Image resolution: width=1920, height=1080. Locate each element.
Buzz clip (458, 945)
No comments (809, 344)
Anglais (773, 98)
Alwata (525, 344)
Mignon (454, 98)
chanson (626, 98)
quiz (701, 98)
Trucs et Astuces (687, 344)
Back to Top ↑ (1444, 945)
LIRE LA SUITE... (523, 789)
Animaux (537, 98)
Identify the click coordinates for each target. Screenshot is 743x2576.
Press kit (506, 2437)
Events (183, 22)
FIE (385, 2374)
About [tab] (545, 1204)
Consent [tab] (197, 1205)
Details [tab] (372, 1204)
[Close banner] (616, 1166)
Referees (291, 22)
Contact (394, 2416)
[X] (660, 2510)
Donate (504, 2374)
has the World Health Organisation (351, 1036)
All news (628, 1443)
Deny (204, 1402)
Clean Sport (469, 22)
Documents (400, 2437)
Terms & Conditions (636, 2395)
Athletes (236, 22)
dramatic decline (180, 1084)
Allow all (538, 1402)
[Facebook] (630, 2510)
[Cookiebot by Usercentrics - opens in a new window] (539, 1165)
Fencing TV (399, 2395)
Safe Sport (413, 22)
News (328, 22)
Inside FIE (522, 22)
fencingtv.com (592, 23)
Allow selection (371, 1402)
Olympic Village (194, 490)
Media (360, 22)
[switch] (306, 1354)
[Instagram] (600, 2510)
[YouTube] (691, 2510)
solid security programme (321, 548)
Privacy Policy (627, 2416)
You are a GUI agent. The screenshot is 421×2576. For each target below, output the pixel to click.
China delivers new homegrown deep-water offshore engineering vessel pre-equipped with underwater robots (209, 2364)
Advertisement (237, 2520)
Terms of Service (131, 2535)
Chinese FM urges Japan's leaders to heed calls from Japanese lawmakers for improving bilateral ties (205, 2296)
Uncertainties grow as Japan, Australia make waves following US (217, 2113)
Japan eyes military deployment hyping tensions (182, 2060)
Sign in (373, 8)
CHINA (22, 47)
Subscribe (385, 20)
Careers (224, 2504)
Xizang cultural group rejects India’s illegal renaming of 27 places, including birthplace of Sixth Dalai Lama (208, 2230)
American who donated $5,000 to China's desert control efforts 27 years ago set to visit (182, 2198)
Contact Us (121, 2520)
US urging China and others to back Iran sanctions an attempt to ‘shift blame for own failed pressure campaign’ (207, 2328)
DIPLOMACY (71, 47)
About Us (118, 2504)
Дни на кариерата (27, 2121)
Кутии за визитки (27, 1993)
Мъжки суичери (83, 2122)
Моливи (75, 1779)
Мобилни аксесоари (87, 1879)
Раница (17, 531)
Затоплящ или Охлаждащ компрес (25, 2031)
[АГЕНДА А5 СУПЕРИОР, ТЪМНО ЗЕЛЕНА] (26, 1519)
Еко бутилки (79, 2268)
-------------------------
◆ Description of the task ◆
Every entry, from top to bottom, should be repeated word for word.

◆ Your solution ◆
Image resolution: width=1920, height=1080. Locate each element.
Buzz clip (458, 945)
No comments (809, 344)
Anglais (773, 98)
Alwata (525, 344)
Mignon (454, 98)
chanson (626, 98)
quiz (701, 98)
Trucs et Astuces (687, 344)
Back to Top ↑ (1444, 945)
LIRE LA SUITE... (523, 789)
Animaux (537, 98)
Identify the click coordinates for each target. Screenshot is 743x2576.
Press kit (506, 2437)
Events (183, 22)
FIE (385, 2374)
About [tab] (545, 1204)
Consent [tab] (197, 1205)
Details [tab] (372, 1204)
[Close banner] (616, 1166)
Referees (291, 22)
Contact (394, 2416)
[X] (660, 2510)
Donate (504, 2374)
has the World Health Organisation (351, 1036)
All news (628, 1443)
Deny (204, 1402)
Clean Sport (469, 22)
Documents (400, 2437)
Terms & Conditions (636, 2395)
Athletes (236, 22)
dramatic decline (180, 1084)
Allow all (538, 1402)
[Facebook] (630, 2510)
[Cookiebot by Usercentrics - opens in a new window] (539, 1165)
Fencing TV (399, 2395)
Safe Sport (413, 22)
News (328, 22)
Inside FIE (522, 22)
fencingtv.com (592, 23)
Allow selection (371, 1402)
Olympic Village (194, 490)
Media (360, 22)
[switch] (306, 1354)
[Instagram] (600, 2510)
[YouTube] (691, 2510)
solid security programme (321, 548)
Privacy Policy (627, 2416)
You are a GUI agent. The screenshot is 421×2576. For each target below, output the pixel to click.
China delivers new homegrown deep-water offshore engineering vessel pre-equipped with underwater robots (209, 2364)
Advertisement (237, 2520)
Terms of Service (131, 2535)
Chinese FM urges Japan's leaders to heed calls from Japanese lawmakers for improving bilateral ties (205, 2296)
Uncertainties grow as Japan, Australia make waves following US (217, 2113)
Japan eyes military deployment hyping tensions (182, 2060)
Sign in (373, 8)
CHINA (22, 47)
Subscribe (385, 20)
Careers (224, 2504)
Xizang cultural group rejects India’s illegal renaming of 27 places, including birthplace of Sixth Dalai Lama (208, 2230)
American who donated $5,000 to China's desert control efforts 27 years ago set to visit (182, 2198)
Contact Us (121, 2520)
US urging China and others to back Iran sanctions an attempt to ‘shift blame for own failed pressure campaign’ (207, 2328)
DIPLOMACY (71, 47)
About Us (118, 2504)
Дни на кариерата (27, 2121)
Кутии за визитки (27, 1993)
Мъжки суичери (83, 2122)
Моливи (75, 1779)
Мобилни аксесоари (87, 1879)
Раница (17, 531)
Затоплящ или Охлаждащ компрес (25, 2031)
[АГЕНДА А5 СУПЕРИОР, ТЪМНО ЗЕЛЕНА] (26, 1519)
Еко бутилки (79, 2268)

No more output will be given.